IF 1.2 4区 医学 Pub Date : 2024-03-01 DOI: 10.1097/JXX.0000000000000967
Laura A Ivey, Patrick Flavin, Katy Vogelaar, Jessica L Peck

Abstract: Restrictive nurse practitioner (NP) practice regulation at the state level continues to obstruct patient access to quality affordable care because primary care provider shortages heighten across the nation. Evidence-based research supports NPs as cost-effective providers without conceding quality of care. A patchwork of highly variable state policies subjectively determines the degree of collaborative oversight required for NPs to practice in each state. An objective review of policies influencing NP capacity to deliver care promotes evidence-informed policy adaptation. A policy analysis was completed using Bardach and Patashnik's framework to evaluate policy options for NP practice regulation in Texas.
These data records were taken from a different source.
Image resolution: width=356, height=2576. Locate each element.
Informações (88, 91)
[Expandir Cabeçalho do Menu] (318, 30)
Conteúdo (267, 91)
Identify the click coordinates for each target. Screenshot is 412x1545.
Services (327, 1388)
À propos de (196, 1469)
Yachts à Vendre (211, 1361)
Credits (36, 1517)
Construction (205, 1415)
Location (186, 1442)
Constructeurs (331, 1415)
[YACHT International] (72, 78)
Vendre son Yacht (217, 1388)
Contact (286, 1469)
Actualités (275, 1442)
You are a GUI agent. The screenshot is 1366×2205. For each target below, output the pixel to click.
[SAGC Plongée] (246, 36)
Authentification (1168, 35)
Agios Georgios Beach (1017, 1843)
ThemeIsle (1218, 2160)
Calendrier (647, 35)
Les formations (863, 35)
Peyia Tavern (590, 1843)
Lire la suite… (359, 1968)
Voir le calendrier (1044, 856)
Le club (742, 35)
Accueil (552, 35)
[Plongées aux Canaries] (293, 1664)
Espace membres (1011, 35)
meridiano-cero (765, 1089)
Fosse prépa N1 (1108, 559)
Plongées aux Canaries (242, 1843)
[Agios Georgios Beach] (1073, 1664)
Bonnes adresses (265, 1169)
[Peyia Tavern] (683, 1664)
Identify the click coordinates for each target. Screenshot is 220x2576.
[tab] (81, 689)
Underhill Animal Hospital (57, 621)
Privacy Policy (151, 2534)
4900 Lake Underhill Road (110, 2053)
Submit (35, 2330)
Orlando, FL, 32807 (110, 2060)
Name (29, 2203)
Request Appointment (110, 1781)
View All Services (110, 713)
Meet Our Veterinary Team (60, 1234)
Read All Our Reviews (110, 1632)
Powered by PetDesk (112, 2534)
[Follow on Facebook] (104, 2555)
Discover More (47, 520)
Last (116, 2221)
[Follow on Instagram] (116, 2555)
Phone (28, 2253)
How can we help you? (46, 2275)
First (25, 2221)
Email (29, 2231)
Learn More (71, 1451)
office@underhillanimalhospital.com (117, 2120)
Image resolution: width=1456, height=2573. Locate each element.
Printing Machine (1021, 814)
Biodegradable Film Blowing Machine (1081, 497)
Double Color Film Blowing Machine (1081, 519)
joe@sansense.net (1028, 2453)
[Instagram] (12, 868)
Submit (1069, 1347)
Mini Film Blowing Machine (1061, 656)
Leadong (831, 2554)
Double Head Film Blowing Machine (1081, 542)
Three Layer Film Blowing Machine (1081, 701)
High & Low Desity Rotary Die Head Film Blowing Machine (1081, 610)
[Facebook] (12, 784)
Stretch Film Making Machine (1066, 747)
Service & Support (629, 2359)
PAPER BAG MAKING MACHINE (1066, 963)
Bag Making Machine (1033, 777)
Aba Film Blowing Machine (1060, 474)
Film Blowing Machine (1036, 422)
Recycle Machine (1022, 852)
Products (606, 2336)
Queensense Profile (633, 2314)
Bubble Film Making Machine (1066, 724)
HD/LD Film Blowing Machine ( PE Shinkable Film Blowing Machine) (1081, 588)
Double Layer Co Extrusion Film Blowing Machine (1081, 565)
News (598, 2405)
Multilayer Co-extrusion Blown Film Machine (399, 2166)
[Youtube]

Full practice authority (FPA) policy effect was quantitively evaluated through difference-in-differences regression models using selected measures of all 50 states and the District of Columbia. Health welfare outcomes were calculated using emergency department utilization, average household health expenditures, poor physical health days, and NP-specific adverse action reports (AAR). Overall, FPA policy did not have a statistically significant effect on state-clustered emergency department utilization, average household health expenditures, or poor physical health days. Full practice authority was associated with decreased NP AAR. The analysis supports FPA as a viable policy option for states such as Texas and counters claims FPA policy adoption results in detrimental sequalae in the health of the population.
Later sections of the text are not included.